_WORK TO COMPLETE_
Please copy every one of the lines below word for word, from the first to the last.

_RECORDED DATA_
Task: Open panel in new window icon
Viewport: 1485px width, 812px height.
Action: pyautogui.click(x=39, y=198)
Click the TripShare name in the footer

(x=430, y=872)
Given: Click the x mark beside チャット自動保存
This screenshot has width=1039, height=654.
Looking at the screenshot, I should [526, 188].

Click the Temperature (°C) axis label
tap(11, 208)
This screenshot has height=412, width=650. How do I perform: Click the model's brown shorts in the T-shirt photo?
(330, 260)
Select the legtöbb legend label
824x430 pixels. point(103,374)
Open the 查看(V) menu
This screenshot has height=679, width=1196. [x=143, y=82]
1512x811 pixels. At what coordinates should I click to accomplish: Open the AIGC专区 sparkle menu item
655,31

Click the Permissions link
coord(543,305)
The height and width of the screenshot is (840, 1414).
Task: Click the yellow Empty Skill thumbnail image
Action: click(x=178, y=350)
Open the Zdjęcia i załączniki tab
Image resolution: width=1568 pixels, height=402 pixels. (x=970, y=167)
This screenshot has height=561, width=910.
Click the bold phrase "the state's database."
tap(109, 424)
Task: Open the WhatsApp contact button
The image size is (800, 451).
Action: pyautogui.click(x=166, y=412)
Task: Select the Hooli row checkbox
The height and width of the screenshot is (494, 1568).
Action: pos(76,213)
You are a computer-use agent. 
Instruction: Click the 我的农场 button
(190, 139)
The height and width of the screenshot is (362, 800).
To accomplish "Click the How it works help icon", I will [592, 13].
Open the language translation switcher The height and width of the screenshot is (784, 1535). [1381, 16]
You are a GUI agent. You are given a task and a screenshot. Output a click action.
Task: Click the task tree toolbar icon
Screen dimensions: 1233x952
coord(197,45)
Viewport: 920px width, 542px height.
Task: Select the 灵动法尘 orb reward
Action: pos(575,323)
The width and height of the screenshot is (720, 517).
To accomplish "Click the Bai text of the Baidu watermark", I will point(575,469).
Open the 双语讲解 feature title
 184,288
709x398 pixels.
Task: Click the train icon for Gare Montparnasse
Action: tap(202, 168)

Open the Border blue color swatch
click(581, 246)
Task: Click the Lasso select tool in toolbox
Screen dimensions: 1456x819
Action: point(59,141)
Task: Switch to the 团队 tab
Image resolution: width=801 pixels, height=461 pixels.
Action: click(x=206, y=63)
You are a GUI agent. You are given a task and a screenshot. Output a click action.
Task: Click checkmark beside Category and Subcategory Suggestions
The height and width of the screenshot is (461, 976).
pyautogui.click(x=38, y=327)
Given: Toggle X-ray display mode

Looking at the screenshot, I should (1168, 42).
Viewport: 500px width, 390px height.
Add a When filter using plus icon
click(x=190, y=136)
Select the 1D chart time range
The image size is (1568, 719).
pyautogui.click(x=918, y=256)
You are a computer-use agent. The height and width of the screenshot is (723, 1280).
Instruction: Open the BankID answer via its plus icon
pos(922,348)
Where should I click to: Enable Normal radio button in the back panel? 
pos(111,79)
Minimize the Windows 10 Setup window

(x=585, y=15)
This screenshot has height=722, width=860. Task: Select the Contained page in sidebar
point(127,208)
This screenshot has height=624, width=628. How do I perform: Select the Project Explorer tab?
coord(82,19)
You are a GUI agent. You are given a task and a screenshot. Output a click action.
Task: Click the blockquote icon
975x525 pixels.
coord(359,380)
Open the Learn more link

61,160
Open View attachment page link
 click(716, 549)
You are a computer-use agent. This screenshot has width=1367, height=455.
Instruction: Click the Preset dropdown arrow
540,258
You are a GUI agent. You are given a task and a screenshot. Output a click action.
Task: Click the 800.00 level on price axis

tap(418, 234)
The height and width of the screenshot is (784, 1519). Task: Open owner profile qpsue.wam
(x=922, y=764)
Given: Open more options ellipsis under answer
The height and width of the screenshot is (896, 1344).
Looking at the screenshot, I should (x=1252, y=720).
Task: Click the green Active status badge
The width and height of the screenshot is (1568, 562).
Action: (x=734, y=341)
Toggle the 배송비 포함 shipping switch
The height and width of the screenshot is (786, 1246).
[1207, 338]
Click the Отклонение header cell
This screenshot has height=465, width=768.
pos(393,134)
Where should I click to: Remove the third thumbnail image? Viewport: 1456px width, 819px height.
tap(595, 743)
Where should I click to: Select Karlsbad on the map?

_RESPONSE_
Task: Open panel in new window icon
Viewport: 1485px width, 812px height.
Action: pyautogui.click(x=39, y=198)
Click the TripShare name in the footer

(x=430, y=872)
Given: Click the x mark beside チャット自動保存
This screenshot has width=1039, height=654.
Looking at the screenshot, I should [526, 188].

Click the Temperature (°C) axis label
tap(11, 208)
This screenshot has height=412, width=650. How do I perform: Click the model's brown shorts in the T-shirt photo?
(330, 260)
Select the legtöbb legend label
824x430 pixels. point(103,374)
Open the 查看(V) menu
This screenshot has height=679, width=1196. [x=143, y=82]
1512x811 pixels. At what coordinates should I click to accomplish: Open the AIGC专区 sparkle menu item
655,31

Click the Permissions link
coord(543,305)
The height and width of the screenshot is (840, 1414).
Task: Click the yellow Empty Skill thumbnail image
Action: click(x=178, y=350)
Open the Zdjęcia i załączniki tab
Image resolution: width=1568 pixels, height=402 pixels. (x=970, y=167)
This screenshot has height=561, width=910.
Click the bold phrase "the state's database."
tap(109, 424)
Task: Open the WhatsApp contact button
The image size is (800, 451).
Action: pyautogui.click(x=166, y=412)
Task: Select the Hooli row checkbox
The height and width of the screenshot is (494, 1568).
Action: pos(76,213)
You are a computer-use agent. 
Instruction: Click the 我的农场 button
(190, 139)
The height and width of the screenshot is (362, 800).
To accomplish "Click the How it works help icon", I will [592, 13].
Open the language translation switcher The height and width of the screenshot is (784, 1535). [1381, 16]
You are a GUI agent. You are given a task and a screenshot. Output a click action.
Task: Click the task tree toolbar icon
Screen dimensions: 1233x952
coord(197,45)
Viewport: 920px width, 542px height.
Task: Select the 灵动法尘 orb reward
Action: pos(575,323)
The width and height of the screenshot is (720, 517).
To accomplish "Click the Bai text of the Baidu watermark", I will point(575,469).
Open the 双语讲解 feature title
 184,288
709x398 pixels.
Task: Click the train icon for Gare Montparnasse
Action: tap(202, 168)

Open the Border blue color swatch
click(581, 246)
Task: Click the Lasso select tool in toolbox
Screen dimensions: 1456x819
Action: point(59,141)
Task: Switch to the 团队 tab
Image resolution: width=801 pixels, height=461 pixels.
Action: click(x=206, y=63)
You are a GUI agent. You are given a task and a screenshot. Output a click action.
Task: Click checkmark beside Category and Subcategory Suggestions
The height and width of the screenshot is (461, 976).
pyautogui.click(x=38, y=327)
Given: Toggle X-ray display mode

Looking at the screenshot, I should (1168, 42).
Viewport: 500px width, 390px height.
Add a When filter using plus icon
click(x=190, y=136)
Select the 1D chart time range
The image size is (1568, 719).
pyautogui.click(x=918, y=256)
You are a computer-use agent. The height and width of the screenshot is (723, 1280).
Instruction: Open the BankID answer via its plus icon
pos(922,348)
Where should I click to: Enable Normal radio button in the back panel? 
pos(111,79)
Minimize the Windows 10 Setup window

(x=585, y=15)
This screenshot has height=722, width=860. Task: Select the Contained page in sidebar
point(127,208)
This screenshot has height=624, width=628. How do I perform: Select the Project Explorer tab?
coord(82,19)
You are a GUI agent. You are given a task and a screenshot. Output a click action.
Task: Click the blockquote icon
975x525 pixels.
coord(359,380)
Open the Learn more link

61,160
Open View attachment page link
 click(716, 549)
You are a computer-use agent. This screenshot has width=1367, height=455.
Instruction: Click the Preset dropdown arrow
540,258
You are a GUI agent. You are given a task and a screenshot. Output a click action.
Task: Click the 800.00 level on price axis

tap(418, 234)
The height and width of the screenshot is (784, 1519). Task: Open owner profile qpsue.wam
(x=922, y=764)
Given: Open more options ellipsis under answer
The height and width of the screenshot is (896, 1344).
Looking at the screenshot, I should (x=1252, y=720).
Task: Click the green Active status badge
The width and height of the screenshot is (1568, 562).
Action: (x=734, y=341)
Toggle the 배송비 포함 shipping switch
The height and width of the screenshot is (786, 1246).
[1207, 338]
Click the Отклонение header cell
This screenshot has height=465, width=768.
pos(393,134)
Where should I click to: Remove the third thumbnail image? Viewport: 1456px width, 819px height.
tap(595, 743)
Where should I click to: Select Karlsbad on the map?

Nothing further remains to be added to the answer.